Un « avis d’appel public à la concurrence », autrement dit un appel d’offres, a en effet été lancé pour trouver un commissaire-priseur, avec la double mission d’évaluer les différents objets de la collection de la CCI, et d’organiser par la suite une vente. L’information, révélée par notre confrère de La Marseillaise, a provoqué un tollé dans une ville qui semble décidément fâchée avec son patrimoine, après les épisodes de la Corderie ou de la Villa Valmer.

Réunion fin mars en préfecture

« On dit stop ! », lance ainsi Bruno Terrin. Issu d’une grande famille d’armateurs marseillais, il porte le projet d’un musée dédié au patrimoine maritime de la ville. Pourquoi pas, espère-t-il convaincre, dans l’ancienne gare maritime de la Major. « On est conscient des problèmes des chambres consulaires, et du braquage de l’Etat qui pompe la trésorerie des CCI avec ses baisses de dotation, mais cela n’autorise pas à vendre les bijoux de famille, poursuit-il. Des solutions doivent être trouvées pour préserver cette mémoire, toutes ces maquettes anciennes et archives. » Il a lancé une pétition en ligne, qui a déjà réuni 400 signatures.
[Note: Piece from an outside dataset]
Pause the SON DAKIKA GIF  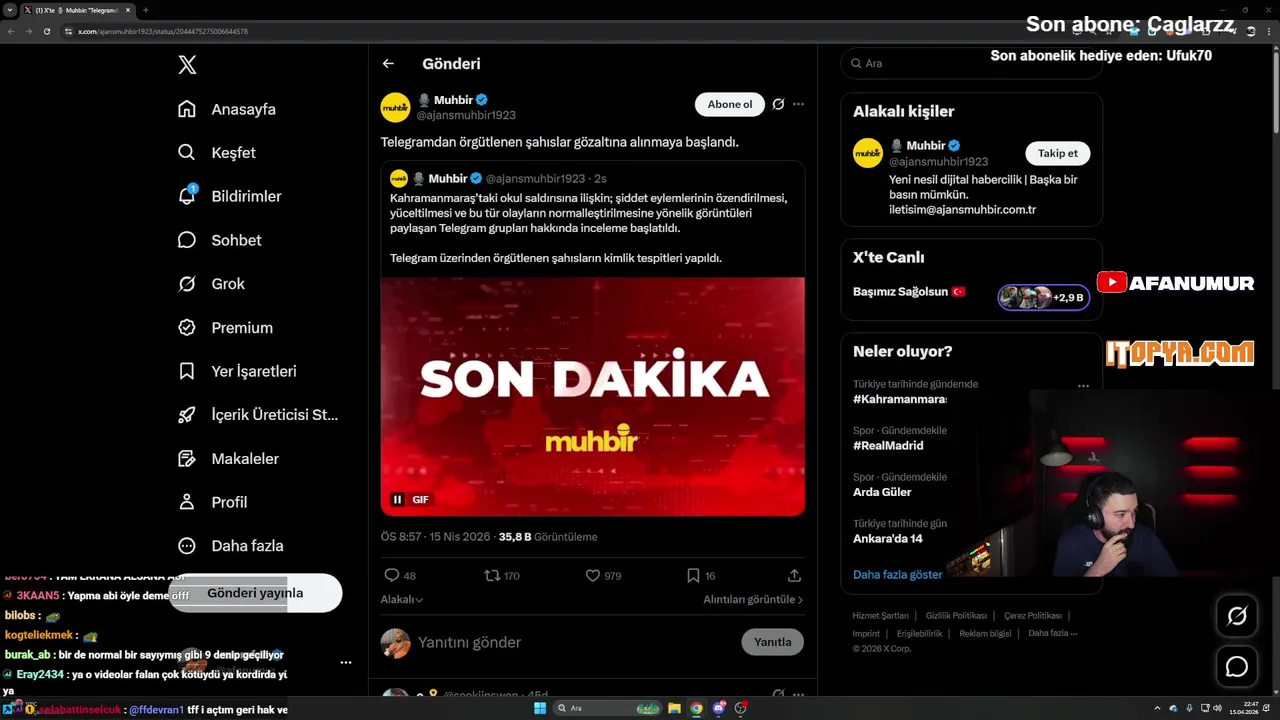(x=397, y=499)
De son côté, Jean-Marc Coppola, adjoint au maire en charge de la culture, dénonce « une vente qui n’est pas acceptable » : « Au-delà des œuvres, de leur valeur, c’est la mémoire du commerce et des travailleurs. C’est dommage que ce fonds ne soit pas classé comme musée de France, cela le rendrait inaliénable. » Pour bloquer la vente, l’élu a saisi la DRAC (Direction régionale des affaires culturelles).

Une réunion en préfecture est prévue le 31 mars prochain avec tous les acteurs du dossier. Des négociations sont déjà en cours. Pour autant, « la ville de Marseille n’est pas intéressée par tout le fonds, la solution n’est pas d’ouvrir un 15e musée, le budget de la ville est contraint », précise Jean-Marc Coppola.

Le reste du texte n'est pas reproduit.